I also did a couple quick frames of the moon while out there.

waxing gibbous moon during daylight
There was a point to this, and part of it was because I wasn’t sure that I’d have good conditions later on, so this was my safety image. But as we came closer to the exact time of the solstice, the sky was once again clear, and I was able to get the shots as planned.

waxing gibbous moon during December solstice
Now, this isn’t right at the solstice, because I had to write the post – it’s about 90 minutes early. But this is damn close to as low as it can get for as high as it is – make sense? Good – I don’t want to have to explain it again. Oh, all right: the solstices are when the Earth’s axis is angled the farthest from the sun, either the northern axis (right now) or the southern, which happens in June. This means the arc of the sun and moon drop the lowest towards the horizon on those days, even though a) we hadn’t quite hit the solstice yet for this image, and b) this was after the moon had passed the southernmost point of its path. It was very high in the sky, making photographing it awkward from having to be beneath the camera, but for the next six months, it will be higher when viewed at this same point in its orbit. Yeah, it’s all semantics and orbital mechanics and other mythologies, but it’s a topic to post about, so chill.

I’ll note that the conditions for the circumzenithal arc had possibly not passed, either, because at times the haze around the moon was plainly visible, though harder to capture in a photograph.

high-altitude haze around waxing gibbous moon on December solstice
It’s not like you’re likely to see a circumzenithal arc at night, by the light of the moon, because look how faint it is during the day. But it’s possible, I suppose, especially if you use a long exposure. Though if I’d even tried looking for that, this post would be late, and that’s simply unacceptable – I have an obligation, that I created myself, that even if I had readers, no one would care about. Man, that’s pathetic, isn’t it?

Living in the past XXVI

magnolia green jumping spider Lyssomanes viridis with unidentified midge prey
For a couple of years, I was on a quest to obtain detailed pics, and video, of a peculiar optical trait visible in one particular species of spider; many spiders likely have the same trait, but it’s only visible in the magnolia green. The anterior median (front middle) pair of eyes is used to accurately judge the distances for jumping, and as such are complex eyes, rather than the simple compound eyes that we associate with arthropods like house flies: they can focus and aim like our own, and when I say “like,” I mean quite a bit unlike our own. Since their cornea is part of their exoskeleton and is periodically shed with the rest, it’s fixed in place, so the eyes move internally instead, and because that same exoskeleton is largely translucent for the species, enough light gets through that this can actually be seen. Which is what we’re seeing here – the black circle in that right eye is actually the spider’s retina.

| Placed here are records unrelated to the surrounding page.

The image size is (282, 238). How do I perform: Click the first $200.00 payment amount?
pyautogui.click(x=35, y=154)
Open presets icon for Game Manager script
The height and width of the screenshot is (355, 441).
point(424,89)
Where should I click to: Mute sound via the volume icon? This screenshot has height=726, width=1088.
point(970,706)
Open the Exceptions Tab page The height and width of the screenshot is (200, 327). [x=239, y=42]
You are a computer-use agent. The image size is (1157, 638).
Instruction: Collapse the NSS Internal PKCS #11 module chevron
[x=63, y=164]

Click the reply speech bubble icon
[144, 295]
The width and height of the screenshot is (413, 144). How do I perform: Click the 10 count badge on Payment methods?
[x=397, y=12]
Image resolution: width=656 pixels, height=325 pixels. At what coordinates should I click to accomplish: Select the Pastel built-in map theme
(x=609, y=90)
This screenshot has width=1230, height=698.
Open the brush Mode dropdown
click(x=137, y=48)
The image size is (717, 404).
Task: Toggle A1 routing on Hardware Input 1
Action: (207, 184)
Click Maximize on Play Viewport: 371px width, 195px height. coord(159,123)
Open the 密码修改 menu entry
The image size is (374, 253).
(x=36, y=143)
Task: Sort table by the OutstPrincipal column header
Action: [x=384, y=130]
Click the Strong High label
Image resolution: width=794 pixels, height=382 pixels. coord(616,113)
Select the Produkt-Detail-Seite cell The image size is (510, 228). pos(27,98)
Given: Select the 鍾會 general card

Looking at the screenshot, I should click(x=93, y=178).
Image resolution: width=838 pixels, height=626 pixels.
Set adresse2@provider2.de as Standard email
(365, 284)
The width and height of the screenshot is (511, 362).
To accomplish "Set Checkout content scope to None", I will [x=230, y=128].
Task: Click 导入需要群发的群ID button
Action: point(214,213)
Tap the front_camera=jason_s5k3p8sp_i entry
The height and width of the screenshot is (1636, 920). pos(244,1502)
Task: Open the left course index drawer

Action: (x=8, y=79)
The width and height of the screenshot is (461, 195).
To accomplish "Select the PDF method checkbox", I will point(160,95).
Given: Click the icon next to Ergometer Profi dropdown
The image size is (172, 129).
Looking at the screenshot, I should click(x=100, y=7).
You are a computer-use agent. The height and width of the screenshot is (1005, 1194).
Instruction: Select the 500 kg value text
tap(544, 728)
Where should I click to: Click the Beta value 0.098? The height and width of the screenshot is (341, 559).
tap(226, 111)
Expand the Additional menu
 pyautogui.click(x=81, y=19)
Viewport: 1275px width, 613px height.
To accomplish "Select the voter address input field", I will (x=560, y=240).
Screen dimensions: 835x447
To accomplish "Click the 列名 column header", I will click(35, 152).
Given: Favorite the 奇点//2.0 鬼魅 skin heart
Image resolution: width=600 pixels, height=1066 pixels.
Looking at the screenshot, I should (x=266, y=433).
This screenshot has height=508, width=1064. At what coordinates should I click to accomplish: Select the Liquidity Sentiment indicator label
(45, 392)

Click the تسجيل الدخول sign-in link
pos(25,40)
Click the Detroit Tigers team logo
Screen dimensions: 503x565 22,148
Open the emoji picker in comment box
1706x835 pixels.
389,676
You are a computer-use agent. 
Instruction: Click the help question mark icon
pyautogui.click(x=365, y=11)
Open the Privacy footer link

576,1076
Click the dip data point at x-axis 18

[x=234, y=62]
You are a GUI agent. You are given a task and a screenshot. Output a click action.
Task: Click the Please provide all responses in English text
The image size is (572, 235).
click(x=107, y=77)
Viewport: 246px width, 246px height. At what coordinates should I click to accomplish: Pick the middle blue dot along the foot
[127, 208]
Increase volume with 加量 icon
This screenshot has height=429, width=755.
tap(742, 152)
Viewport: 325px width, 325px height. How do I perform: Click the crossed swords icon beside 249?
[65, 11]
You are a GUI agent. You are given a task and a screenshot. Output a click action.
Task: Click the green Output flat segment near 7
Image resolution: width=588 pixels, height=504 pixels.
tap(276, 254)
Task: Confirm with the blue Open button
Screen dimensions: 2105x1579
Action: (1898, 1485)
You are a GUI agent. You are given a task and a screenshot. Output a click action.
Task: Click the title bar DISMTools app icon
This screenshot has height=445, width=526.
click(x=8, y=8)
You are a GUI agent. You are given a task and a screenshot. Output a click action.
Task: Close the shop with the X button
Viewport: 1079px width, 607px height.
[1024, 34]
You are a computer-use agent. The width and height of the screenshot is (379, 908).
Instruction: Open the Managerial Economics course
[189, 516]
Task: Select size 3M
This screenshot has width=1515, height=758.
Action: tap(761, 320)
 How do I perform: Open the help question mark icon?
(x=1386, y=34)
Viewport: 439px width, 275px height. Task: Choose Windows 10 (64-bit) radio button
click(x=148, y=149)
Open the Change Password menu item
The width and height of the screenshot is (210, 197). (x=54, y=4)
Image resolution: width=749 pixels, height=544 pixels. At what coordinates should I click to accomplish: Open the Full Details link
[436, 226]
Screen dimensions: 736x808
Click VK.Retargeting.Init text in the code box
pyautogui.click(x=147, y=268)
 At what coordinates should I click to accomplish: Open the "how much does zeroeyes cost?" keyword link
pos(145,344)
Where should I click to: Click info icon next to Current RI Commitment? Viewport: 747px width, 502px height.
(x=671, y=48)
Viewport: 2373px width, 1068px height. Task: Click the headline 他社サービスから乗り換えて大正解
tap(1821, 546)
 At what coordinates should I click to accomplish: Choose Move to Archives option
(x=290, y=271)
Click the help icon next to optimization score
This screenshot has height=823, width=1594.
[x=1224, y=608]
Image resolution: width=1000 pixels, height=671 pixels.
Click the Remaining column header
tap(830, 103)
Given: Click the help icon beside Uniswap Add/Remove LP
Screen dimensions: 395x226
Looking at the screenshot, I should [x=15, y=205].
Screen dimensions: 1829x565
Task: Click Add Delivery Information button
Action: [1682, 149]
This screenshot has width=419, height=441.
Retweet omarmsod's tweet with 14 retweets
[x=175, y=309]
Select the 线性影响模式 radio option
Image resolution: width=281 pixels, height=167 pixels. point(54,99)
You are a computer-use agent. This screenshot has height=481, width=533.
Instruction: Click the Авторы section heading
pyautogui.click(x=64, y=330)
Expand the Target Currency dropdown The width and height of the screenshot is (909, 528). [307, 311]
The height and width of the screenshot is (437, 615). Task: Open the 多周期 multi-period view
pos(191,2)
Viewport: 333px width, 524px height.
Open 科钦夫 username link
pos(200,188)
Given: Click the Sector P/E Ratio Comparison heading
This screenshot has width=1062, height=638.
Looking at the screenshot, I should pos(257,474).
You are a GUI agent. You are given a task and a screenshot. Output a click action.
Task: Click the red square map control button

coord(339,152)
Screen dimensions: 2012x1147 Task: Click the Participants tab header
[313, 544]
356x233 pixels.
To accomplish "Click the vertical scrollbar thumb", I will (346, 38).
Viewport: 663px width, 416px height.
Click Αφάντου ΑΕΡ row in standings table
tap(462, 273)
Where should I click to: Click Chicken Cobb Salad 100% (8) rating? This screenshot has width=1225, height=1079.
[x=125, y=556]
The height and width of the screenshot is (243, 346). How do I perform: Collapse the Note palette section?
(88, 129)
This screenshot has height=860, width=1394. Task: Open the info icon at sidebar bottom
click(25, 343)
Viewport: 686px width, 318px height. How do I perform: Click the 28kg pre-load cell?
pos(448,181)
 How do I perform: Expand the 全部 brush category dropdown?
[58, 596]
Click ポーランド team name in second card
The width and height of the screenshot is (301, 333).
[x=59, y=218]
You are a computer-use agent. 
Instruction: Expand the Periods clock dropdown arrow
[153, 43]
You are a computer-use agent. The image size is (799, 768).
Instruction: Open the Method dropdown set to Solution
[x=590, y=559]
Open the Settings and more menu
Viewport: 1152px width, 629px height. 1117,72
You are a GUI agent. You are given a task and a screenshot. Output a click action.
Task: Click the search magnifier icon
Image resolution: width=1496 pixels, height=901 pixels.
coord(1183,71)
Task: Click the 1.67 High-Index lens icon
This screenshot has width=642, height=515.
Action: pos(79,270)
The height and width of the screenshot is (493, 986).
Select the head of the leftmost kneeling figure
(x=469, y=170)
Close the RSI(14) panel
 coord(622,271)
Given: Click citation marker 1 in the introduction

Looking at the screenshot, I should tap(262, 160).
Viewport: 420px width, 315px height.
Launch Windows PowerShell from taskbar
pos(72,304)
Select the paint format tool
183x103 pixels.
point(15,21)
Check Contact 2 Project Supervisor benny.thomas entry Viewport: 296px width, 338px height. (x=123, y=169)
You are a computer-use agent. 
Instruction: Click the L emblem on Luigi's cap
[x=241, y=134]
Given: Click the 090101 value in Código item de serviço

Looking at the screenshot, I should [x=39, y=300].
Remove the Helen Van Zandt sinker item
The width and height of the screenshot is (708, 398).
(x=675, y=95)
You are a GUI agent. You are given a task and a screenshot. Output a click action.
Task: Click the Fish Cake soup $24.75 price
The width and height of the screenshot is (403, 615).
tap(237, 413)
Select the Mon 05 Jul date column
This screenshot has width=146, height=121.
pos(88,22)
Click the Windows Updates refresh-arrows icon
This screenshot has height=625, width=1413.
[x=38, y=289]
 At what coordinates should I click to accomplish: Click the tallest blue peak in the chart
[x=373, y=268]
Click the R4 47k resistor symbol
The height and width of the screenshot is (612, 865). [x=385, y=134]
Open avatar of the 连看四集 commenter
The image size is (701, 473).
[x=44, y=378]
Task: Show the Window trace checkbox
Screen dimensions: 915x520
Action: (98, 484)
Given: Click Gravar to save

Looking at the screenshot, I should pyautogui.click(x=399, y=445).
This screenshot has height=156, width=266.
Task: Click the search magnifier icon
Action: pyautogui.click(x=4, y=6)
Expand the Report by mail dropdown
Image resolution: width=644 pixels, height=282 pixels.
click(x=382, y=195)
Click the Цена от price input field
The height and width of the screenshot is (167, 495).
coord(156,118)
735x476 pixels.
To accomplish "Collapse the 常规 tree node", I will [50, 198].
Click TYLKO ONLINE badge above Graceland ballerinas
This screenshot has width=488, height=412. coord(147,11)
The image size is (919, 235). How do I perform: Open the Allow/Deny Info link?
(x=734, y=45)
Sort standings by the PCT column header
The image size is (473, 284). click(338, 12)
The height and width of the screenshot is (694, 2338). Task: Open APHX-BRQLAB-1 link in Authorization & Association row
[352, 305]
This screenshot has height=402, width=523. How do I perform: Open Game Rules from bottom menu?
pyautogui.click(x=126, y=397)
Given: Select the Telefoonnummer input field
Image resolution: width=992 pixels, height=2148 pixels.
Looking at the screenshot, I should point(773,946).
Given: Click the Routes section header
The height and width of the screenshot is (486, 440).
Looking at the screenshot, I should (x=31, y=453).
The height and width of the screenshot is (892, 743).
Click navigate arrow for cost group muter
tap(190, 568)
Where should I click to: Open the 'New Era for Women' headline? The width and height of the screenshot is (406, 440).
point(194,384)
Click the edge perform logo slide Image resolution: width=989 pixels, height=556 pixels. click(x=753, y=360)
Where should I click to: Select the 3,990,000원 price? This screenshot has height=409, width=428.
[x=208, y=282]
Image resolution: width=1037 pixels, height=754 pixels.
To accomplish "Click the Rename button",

Yes, they can aim their eyes independently – can’t you?

This image, and an accompanying video, is the result of planning/staging that went far, far better than expected, or even than it should have. I housed a pair of spiders in a small terrarium and provided a variety of ideal insects as food, and eventually witnessed one of the spiders immediately after a capture – only it wasn’t in a very good position for macro photos, and certainly not for the little USB microscope that I had at the time to do video. Somehow, the spider allowed me to not only lift the plant (that I’d provided as habitat) out of the terrarium without fleeing, but rode along complacently from the porch all the way into my office because the microscope could only attach to the computer. The results are a little disconcerting but very illustrative, so full credit to this spider for its patience. Or, because I’d already worked quite a bit with the species and knew they were as hyperactive and uncooperative as any jumper, giving them food is the secret to having them hold still.